Your task - In your answer, print every record exactly as it is written.

Data under study -
■ ■ ■ ■ ■

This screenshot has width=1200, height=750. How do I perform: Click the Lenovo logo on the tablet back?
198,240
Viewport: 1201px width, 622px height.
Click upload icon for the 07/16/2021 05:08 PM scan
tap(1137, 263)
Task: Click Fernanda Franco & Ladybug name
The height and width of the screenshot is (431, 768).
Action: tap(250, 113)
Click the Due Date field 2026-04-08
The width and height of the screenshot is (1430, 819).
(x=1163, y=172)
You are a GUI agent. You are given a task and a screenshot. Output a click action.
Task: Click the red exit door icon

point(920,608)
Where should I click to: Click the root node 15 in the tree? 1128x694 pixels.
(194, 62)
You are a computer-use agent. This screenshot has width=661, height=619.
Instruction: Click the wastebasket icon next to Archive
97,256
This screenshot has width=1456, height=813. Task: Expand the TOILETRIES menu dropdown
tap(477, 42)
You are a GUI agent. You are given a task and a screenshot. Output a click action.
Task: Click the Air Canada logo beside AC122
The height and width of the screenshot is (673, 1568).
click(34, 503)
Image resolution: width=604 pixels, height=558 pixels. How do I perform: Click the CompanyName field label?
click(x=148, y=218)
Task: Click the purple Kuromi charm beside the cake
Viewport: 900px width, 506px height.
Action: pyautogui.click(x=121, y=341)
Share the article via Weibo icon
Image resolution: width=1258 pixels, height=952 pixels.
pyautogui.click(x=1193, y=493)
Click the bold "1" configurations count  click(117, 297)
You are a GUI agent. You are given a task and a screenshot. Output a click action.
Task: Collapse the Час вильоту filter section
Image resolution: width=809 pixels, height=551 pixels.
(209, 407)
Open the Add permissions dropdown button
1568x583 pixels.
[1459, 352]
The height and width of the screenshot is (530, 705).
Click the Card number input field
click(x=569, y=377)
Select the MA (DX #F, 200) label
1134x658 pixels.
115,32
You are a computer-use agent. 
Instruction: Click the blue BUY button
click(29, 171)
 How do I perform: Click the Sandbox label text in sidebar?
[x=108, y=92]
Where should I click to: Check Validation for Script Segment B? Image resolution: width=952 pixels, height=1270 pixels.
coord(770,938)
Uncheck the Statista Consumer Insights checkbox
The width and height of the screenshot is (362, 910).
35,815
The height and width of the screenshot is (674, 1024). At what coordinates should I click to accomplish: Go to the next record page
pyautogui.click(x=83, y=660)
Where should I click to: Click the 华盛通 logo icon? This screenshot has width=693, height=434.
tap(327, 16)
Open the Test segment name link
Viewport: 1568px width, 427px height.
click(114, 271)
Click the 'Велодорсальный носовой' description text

■ ■ ■ ■ ■

Reply to the task -
This screenshot has width=1200, height=750. How do I perform: Click the Lenovo logo on the tablet back?
198,240
Viewport: 1201px width, 622px height.
Click upload icon for the 07/16/2021 05:08 PM scan
tap(1137, 263)
Task: Click Fernanda Franco & Ladybug name
The height and width of the screenshot is (431, 768).
Action: tap(250, 113)
Click the Due Date field 2026-04-08
The width and height of the screenshot is (1430, 819).
(x=1163, y=172)
You are a GUI agent. You are given a task and a screenshot. Output a click action.
Task: Click the red exit door icon

point(920,608)
Where should I click to: Click the root node 15 in the tree? 1128x694 pixels.
(194, 62)
You are a computer-use agent. This screenshot has width=661, height=619.
Instruction: Click the wastebasket icon next to Archive
97,256
This screenshot has width=1456, height=813. Task: Expand the TOILETRIES menu dropdown
tap(477, 42)
You are a GUI agent. You are given a task and a screenshot. Output a click action.
Task: Click the Air Canada logo beside AC122
The height and width of the screenshot is (673, 1568).
click(34, 503)
Image resolution: width=604 pixels, height=558 pixels. How do I perform: Click the CompanyName field label?
click(x=148, y=218)
Task: Click the purple Kuromi charm beside the cake
Viewport: 900px width, 506px height.
Action: pyautogui.click(x=121, y=341)
Share the article via Weibo icon
Image resolution: width=1258 pixels, height=952 pixels.
pyautogui.click(x=1193, y=493)
Click the bold "1" configurations count  click(117, 297)
You are a GUI agent. You are given a task and a screenshot. Output a click action.
Task: Collapse the Час вильоту filter section
Image resolution: width=809 pixels, height=551 pixels.
(209, 407)
Open the Add permissions dropdown button
1568x583 pixels.
[1459, 352]
The height and width of the screenshot is (530, 705).
Click the Card number input field
click(x=569, y=377)
Select the MA (DX #F, 200) label
1134x658 pixels.
115,32
You are a computer-use agent. 
Instruction: Click the blue BUY button
click(29, 171)
 How do I perform: Click the Sandbox label text in sidebar?
[x=108, y=92]
Where should I click to: Check Validation for Script Segment B? Image resolution: width=952 pixels, height=1270 pixels.
coord(770,938)
Uncheck the Statista Consumer Insights checkbox
The width and height of the screenshot is (362, 910).
35,815
The height and width of the screenshot is (674, 1024). At what coordinates should I click to accomplish: Go to the next record page
pyautogui.click(x=83, y=660)
Where should I click to: Click the 华盛通 logo icon? This screenshot has width=693, height=434.
tap(327, 16)
Open the Test segment name link
Viewport: 1568px width, 427px height.
click(114, 271)
Click the 'Велодорсальный носовой' description text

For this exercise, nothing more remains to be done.